御開山禅師打睡一下


 これは道元禅師坐中に忘我、すべてを忘れきっているとは、そういう自分をさへ意識しないんです、あとから顧みるに記憶の欠落です。たまたま隣単に居眠りする雲水がいて、坐禅と眠りとは違うぞといって、如浄禅師が打睡一下する、策を下す。これが因縁によってはあっと我に返る、一念起こるんです。すると自分という身心まったく無うしてものみなあるんです、
「我と有情と悉皆成仏。」
と獅子吼したお釈迦さんの云うとおりの現実です、天地有情と同根一体化、仏教はたったこの一瞬に成立するんです、やったあやりましたといって、如浄禅師のもとへすっとんで行く。
「心身脱落来。」
心身脱落して来ました、やったあとうとうやりました、と云うんです。これに対して如浄禅師は、
「脱落心身底。」
脱落せる心身底、そうじゃないよ、もとっからこうあるっきりだよと示すんです。ここにおいてまったく納まるんです。

 お釈迦さんはそれ以前に仏教というものはなかったんです。あらゆる思いつくかぎりを尽して、なをかつ初発心自分の疑念が晴れなかった。満足しなかったんです。ついに刀尽き矢折れてガンジス河の辺に坐す。忘我の法は自然に得るんです。

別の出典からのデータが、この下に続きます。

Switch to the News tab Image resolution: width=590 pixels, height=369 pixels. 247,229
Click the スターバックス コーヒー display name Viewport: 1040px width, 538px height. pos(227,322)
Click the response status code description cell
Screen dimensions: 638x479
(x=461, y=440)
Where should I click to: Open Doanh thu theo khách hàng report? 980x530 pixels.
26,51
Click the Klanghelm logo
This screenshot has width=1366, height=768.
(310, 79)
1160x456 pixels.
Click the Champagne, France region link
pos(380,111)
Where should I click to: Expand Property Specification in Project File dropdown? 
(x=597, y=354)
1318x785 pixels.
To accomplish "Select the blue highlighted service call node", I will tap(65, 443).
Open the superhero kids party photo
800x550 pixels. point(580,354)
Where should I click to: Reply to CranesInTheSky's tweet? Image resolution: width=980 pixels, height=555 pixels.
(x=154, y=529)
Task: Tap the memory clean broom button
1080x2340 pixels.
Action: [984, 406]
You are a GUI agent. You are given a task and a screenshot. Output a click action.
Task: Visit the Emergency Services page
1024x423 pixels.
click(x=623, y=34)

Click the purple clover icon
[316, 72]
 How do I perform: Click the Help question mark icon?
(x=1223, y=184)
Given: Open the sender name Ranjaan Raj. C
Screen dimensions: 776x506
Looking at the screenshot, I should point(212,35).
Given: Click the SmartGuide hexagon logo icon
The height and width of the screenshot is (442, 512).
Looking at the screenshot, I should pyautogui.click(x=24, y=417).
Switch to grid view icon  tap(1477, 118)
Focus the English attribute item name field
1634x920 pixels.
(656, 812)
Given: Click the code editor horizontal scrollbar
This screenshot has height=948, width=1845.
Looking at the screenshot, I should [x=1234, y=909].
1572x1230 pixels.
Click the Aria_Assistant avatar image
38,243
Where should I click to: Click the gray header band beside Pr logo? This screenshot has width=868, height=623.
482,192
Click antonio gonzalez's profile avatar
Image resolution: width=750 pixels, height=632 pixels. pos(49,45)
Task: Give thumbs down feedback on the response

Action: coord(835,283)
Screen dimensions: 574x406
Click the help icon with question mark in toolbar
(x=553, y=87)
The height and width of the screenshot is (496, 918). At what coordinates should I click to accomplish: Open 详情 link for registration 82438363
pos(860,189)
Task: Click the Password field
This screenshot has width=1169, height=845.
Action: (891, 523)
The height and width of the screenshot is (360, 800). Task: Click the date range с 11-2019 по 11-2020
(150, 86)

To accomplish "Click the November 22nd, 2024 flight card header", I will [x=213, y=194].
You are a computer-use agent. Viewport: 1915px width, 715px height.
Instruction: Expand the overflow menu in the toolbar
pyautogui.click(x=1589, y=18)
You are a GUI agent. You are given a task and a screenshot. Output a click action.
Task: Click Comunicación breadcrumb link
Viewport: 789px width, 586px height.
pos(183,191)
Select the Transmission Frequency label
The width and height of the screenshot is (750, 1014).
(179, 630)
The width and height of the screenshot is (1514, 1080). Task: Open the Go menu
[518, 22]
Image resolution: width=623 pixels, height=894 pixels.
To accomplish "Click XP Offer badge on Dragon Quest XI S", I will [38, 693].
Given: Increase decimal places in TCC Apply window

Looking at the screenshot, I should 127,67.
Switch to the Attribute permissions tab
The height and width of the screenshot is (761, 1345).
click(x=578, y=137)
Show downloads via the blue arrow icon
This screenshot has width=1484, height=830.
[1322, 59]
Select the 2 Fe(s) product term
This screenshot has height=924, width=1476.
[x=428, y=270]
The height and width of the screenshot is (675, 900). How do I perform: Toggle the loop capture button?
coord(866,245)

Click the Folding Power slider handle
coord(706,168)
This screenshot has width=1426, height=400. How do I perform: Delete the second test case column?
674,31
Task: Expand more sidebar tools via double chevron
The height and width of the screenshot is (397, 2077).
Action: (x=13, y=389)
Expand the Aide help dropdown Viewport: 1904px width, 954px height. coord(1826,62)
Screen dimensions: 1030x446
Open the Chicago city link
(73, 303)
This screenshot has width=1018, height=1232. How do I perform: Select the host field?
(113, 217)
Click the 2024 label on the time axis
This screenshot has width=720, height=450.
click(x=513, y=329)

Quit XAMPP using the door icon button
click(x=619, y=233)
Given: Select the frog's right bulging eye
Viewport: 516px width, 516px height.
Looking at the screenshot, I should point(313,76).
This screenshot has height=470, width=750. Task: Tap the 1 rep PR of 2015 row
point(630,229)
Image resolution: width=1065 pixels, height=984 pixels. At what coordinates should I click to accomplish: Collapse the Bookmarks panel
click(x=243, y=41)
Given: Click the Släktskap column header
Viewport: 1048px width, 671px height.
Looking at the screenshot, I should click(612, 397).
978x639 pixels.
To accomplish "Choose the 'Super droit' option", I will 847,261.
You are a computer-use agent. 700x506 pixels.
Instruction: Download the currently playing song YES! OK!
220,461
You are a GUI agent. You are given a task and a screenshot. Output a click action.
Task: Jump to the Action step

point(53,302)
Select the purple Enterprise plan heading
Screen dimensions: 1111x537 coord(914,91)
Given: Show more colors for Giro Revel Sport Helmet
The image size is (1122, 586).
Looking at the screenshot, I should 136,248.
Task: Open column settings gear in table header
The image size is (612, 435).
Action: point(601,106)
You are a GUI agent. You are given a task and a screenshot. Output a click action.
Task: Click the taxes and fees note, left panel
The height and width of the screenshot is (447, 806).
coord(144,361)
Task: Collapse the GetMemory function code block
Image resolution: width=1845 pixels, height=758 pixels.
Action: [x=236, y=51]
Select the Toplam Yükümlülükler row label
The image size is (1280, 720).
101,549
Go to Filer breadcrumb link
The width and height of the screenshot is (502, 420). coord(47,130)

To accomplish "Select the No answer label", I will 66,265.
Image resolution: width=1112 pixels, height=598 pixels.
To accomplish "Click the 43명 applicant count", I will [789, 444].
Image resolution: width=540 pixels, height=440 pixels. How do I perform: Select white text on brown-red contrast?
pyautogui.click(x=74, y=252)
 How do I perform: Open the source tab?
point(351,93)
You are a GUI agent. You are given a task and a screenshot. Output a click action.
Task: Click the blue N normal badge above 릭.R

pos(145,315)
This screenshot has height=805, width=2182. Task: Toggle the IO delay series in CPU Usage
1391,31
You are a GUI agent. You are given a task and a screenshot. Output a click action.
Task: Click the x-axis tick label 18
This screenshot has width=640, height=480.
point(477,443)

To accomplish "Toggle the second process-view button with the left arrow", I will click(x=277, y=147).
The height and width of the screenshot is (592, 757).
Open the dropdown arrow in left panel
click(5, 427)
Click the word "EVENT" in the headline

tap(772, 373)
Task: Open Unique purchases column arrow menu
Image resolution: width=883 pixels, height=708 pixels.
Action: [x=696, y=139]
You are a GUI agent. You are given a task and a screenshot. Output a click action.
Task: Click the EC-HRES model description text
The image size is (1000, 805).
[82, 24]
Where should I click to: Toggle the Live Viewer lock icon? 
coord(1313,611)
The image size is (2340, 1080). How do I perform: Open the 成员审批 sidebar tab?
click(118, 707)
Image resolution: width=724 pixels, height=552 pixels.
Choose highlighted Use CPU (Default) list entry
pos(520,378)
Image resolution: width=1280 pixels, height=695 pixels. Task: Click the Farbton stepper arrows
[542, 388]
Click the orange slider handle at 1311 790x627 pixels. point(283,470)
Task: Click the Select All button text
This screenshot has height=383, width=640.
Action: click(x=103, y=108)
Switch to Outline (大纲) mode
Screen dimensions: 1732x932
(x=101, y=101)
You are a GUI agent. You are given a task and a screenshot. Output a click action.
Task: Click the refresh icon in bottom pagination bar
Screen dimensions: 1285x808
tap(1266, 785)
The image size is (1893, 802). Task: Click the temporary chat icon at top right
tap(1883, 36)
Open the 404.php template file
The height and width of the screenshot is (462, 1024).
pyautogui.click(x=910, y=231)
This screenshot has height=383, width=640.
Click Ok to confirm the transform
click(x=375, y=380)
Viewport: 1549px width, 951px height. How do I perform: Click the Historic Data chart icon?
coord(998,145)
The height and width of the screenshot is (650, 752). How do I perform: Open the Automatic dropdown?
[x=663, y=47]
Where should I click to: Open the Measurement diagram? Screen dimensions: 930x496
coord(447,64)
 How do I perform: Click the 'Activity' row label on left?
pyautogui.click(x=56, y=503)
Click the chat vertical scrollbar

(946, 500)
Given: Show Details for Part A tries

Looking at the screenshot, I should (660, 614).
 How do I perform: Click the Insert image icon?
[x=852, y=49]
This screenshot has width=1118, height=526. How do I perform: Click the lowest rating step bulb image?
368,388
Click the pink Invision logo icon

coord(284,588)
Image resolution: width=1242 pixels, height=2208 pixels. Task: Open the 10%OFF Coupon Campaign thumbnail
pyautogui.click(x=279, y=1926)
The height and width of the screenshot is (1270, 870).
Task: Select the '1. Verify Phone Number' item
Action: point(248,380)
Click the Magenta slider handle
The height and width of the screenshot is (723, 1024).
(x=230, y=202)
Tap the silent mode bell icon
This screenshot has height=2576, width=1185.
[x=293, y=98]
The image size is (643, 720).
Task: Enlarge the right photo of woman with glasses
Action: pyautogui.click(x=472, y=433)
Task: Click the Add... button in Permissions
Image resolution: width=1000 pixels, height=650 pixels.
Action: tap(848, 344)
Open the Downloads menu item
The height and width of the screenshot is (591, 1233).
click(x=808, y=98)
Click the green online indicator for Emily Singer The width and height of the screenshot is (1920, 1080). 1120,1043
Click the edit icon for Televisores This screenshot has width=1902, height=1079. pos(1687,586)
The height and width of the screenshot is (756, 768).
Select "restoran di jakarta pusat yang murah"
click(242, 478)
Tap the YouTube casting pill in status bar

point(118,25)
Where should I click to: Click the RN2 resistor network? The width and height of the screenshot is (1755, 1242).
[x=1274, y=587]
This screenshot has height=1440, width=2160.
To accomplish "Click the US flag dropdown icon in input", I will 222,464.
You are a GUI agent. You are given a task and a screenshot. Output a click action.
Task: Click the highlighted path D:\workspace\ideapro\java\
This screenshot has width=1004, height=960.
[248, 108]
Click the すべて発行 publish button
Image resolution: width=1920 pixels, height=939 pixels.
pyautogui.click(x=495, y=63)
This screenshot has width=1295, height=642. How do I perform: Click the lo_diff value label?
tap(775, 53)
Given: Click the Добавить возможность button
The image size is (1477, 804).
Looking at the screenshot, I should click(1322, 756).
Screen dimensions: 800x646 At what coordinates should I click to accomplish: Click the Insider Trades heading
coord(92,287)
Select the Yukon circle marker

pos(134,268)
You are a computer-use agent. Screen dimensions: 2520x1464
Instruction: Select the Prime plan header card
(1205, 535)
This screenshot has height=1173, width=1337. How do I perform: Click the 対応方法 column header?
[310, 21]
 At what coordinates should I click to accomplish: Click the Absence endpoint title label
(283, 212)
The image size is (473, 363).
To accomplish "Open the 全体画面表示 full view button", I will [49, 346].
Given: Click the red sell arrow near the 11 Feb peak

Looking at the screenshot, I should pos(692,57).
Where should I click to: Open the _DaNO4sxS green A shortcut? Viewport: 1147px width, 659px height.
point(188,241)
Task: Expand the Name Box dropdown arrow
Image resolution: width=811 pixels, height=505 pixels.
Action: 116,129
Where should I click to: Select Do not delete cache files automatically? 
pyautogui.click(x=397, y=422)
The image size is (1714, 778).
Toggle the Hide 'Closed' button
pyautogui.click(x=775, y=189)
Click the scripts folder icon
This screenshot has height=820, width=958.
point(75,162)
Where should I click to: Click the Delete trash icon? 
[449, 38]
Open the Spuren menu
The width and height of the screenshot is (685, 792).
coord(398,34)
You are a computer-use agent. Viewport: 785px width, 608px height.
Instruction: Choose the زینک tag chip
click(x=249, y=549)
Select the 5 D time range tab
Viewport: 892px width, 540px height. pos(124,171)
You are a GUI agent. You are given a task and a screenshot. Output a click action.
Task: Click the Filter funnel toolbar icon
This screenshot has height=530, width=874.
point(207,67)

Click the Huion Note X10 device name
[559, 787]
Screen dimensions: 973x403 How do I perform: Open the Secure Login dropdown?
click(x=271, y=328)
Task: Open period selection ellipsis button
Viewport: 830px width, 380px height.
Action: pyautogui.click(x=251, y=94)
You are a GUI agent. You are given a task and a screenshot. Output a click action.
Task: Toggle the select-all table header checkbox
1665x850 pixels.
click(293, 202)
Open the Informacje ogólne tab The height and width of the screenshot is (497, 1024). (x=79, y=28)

「な−るほどなんにもしなくてもいい、もとこのとおりに生まれている、大安心大満足を障害するものは自我である、自分という架空のものだ、これにさえ囚われなければ、如来として宇宙に花開く。」
という自覚です。そうしてこれを仏と云い仏教と名付けた。たとい道元禅師自然に脱落も、仏と云い仏教という何ほどかあるんです。
「やったあ、ついに得た。」
という思いがある、するとはあっと一念起こる追憶が、
「心身脱落来。」
として残ってしまう、すると今度はこれが自縄自縛の縄になるんです。おれは悟っただからの世界です。これを如浄禅師は奪い去る。
「そうじゃない、もとっから身も心もない、まるっきりたった今の、そうさその通りあるっていうのに、何故か身心ありと思い込んで来た、今それが外れた、清々の底が抜けたって、もとこれっきりない、悟るも悟らぬもないさ。」
と云うんです。
「そうか。」
と云って一件落着も、たいていの人悟りを持って大苦労するんです、もういっぺん忘我すると、不思議にぴったり納まるようです。
 どういうふうにぴったり−まるっきりただの人です。
 空手還郷です、眼横鼻直にして他に瞞ぜられず。
 宗教とはこれしかないんです、信不信ではないただの事実、あっちの神様こっちの思想ではない、廓然無聖個々別々です。ぽっかり咲いた花のように不識なんです。